Walter Reed Army Medical Center, in Washington, D.C., rises above the compound’s sprawling grounds. From the outside it is a modest building, but it holds some of the most advanced rehabilitation facilities available. Military personnel are at the gate greeting visitors, many of whom have traveled thousands of miles to be near their injured soldiers.
Inside, the atmosphere is not somber but hopeful. Men wearing exercise clothes and crew cuts usher their families into the elevator. Each of the men has a visible prosthesis showing under his shorts.
A temporary home to many of the brave American men and women who have been injured while fighting in the conflicts in Iraq and Afghanistan, Walter Reed Army Medical Center (WRAMC) has treated more than 7,600 ill and injured warriors from those conflicts since 2003. The wounded arrive with a variety of injuries, such as limb loss or damage, brain injury and post-traumatic stress disorder. Because of the advances in armor and wound care since the Vietnam and Korean wars, more and more people are rescued on the battlefield. Although there are many whose lives are saved, there are many whose limbs often are not.
In addition to wounded warriors, the medical center treats non-war wounded, including active duty members hurt or ill for other reasons, as well as family members and retirees. On an average day at Walter Reed, there are 160 total inpatients and between 3,000 and 4,000 outpatient visits in Walter Reed’s more than 60 clinics.

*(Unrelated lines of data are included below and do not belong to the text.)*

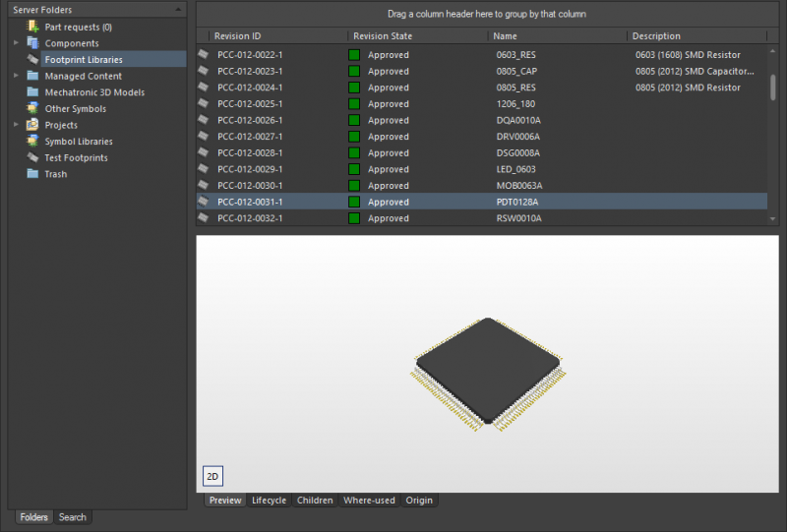The height and width of the screenshot is (532, 787).
Task: Click the Mechatronic 3D Models icon
Action: [x=32, y=92]
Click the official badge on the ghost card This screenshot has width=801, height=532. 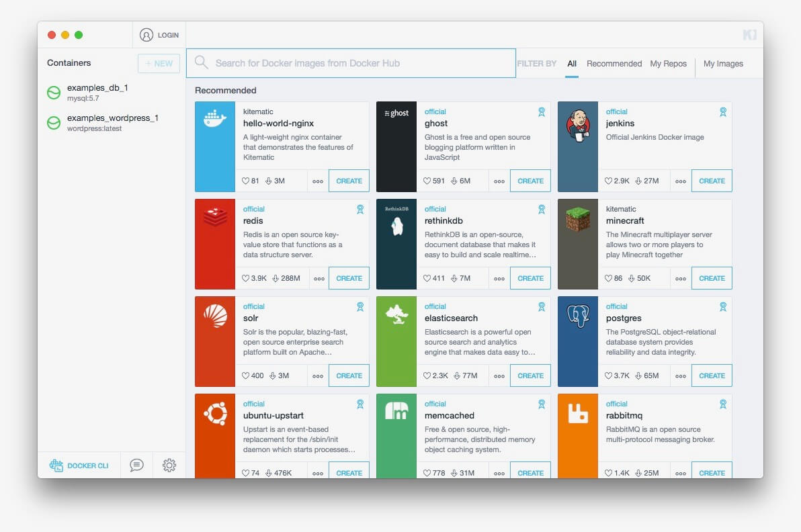coord(542,112)
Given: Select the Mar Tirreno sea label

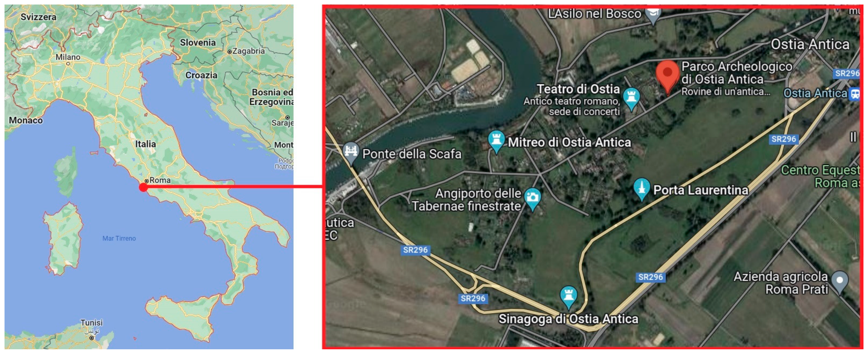Looking at the screenshot, I should pyautogui.click(x=119, y=238).
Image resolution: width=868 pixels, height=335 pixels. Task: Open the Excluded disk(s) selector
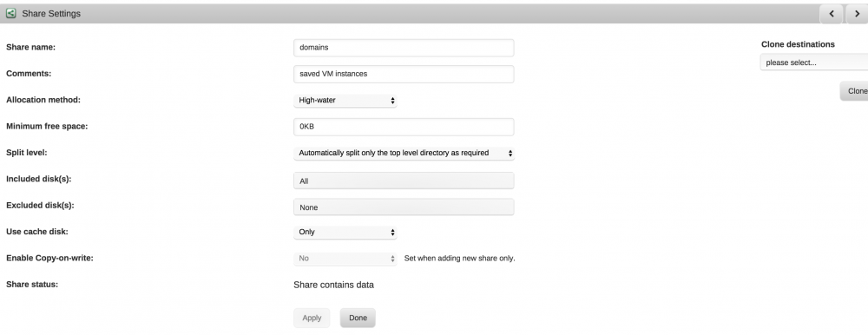tap(404, 207)
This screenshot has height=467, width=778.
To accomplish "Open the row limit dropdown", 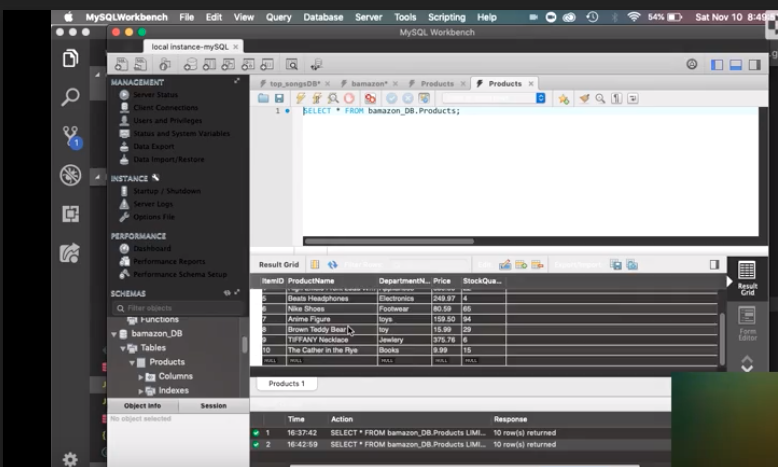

Since the conflicts in Iraq and Afghanistan began, there have been 787 amputee patients treated in all Army facilities, according to a June 2 monthly report prepared by Charles Scoville, PT, DPT, COL(R), chief of amputee patient care service at WRAMC. WRAMC, which recently celebrated its 99th anniversary, has treated 575 service members with limb loss from both Operation Iraqi Freedom and Operation Enduring Freedom.
Soldiers are transported to WRAMC for immediate care, often within 48 hours of being injured, and many patients remain at the facility for more than a year. With several options for housing, some soldiers are able to live off-campus with their families and visit WRAMC each day for outpatient treatment and rehabilitation.
“They work hard to get back to a level that meets or exceeds what they did before,” said Patricia Cassimatis, media relations specialist for WRAMC public affairs.
One of the most important aspects of patients’ treatment involves their interaction with each other. Patients are brought to rehab as soon as possible after they arrive at the facility, hobbling on crutches, pushed in a wheelchair or wheeled in a hospital bed. Cassimatis stressed the importance of the first sight of others in the same — or worse — condition. The feeling of camaraderie in the facility is tangible.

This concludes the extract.